Brain metastasis in renal cancer patients: metastatic pattern, tumour-associated macrophages and chemokine/chemoreceptor expression.

机构信息

Institute of Surgical Pathology, University Hospital Zurich, Zurich, Switzerland.

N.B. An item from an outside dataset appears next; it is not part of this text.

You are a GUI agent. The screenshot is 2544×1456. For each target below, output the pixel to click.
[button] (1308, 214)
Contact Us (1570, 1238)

Institute of Pathology, University Hospital Basel, Basel, Switzerland.

出版信息

Br J Cancer. 2014 Feb 4;110(3):686-94. doi: 10.1038/bjc.2013.755. Epub 2013 Dec 10.

DOI:10.1038/bjc.2013.755
PMID:24327013
原文链接:https://pmc.ncbi.nlm.nih.gov/articles/PMC3915122/
Abstract

BACKGROUND

The mechanisms of brain metastasis in renal cell cancer (RCC) patients are poorly understood. Chemokine and chemokine receptor expression may contribute to the predilection of RCC for brain metastasis by recruitment of monocytes/macrophages and by control or induction of vascular permeability of the blood-brain barrier.

METHODS

Frequency and patterns of brain metastasis were determined in 246 patients with metastatic RCC at autopsy. Expression of CXCR4, CCL7 (MCP-3), CCR2 and CD68(+) tumour-associated macrophages (TAMs) were analysed in a separate series of 333 primary RCC and in 48 brain metastases using immunohistochemistry.

RESULTS

Fifteen percent of 246 patients with metastasising RCC had brain metastasis. High CXCR4 expression levels were found in primary RCC and brain metastases (85.7% and 91.7%, respectively). CCR2 (52.1%) and CCL7 expression (75%) in cancer cells of brain metastases was more frequent compared with primary tumours (15.5% and 16.7%, respectively; P<0.0001 each). The density of CD68(+) TAMs was similar in primary RCC and brain metastases. However, TAMs were more frequently CCR2-positive in brain metastases than in primary RCC (P<0.001).

CONCLUSION

Our data demonstrate that the monocyte-specific chemokine CCL7 and its receptor CCR2 are expressed in tumour cells of RCC. We conclude that monocyte recruitment by CCR2 contributes to brain metastasis of RCC.

摘要

背景

肾细胞癌(RCC)患者发生脑转移的机制尚不清楚。趋化因子及其受体的表达可能通过招募单核细胞/巨噬细胞以及控制或诱导血脑屏障的血管通透性,促进 RCC 向脑转移。

方法

对 246 例尸检转移性 RCC 患者的脑转移频率和模式进行了测定。采用免疫组织化学法检测了 333 例原发性 RCC 和 48 例脑转移灶中 CXCR4、CCL7(MCP-3)、CCR2 和 CD68(+)肿瘤相关巨噬细胞(TAMs)的表达。

结果

在 246 例转移性 RCC 患者中,有 15%的患者发生脑转移。原发性 RCC 和脑转移灶中 CXCR4 表达水平较高(分别为 85.7%和 91.7%)。脑转移灶中癌细胞的 CCR2(52.1%)和 CCL7 表达(75%)较原发性肿瘤更为常见(分别为 15.5%和 16.7%;P<0.0001)。原发性 RCC 和脑转移灶中 CD68(+)TAMs 的密度相似,但脑转移灶中 TAMs 比原发性 RCC 更常表达 CCR2(P<0.001)。

结论

我们的数据表明,单核细胞特异性趋化因子 CCL7 及其受体 CCR2 在 RCC 肿瘤细胞中表达。我们得出结论,CCR2 募集单核细胞有助于 RCC 的脑转移。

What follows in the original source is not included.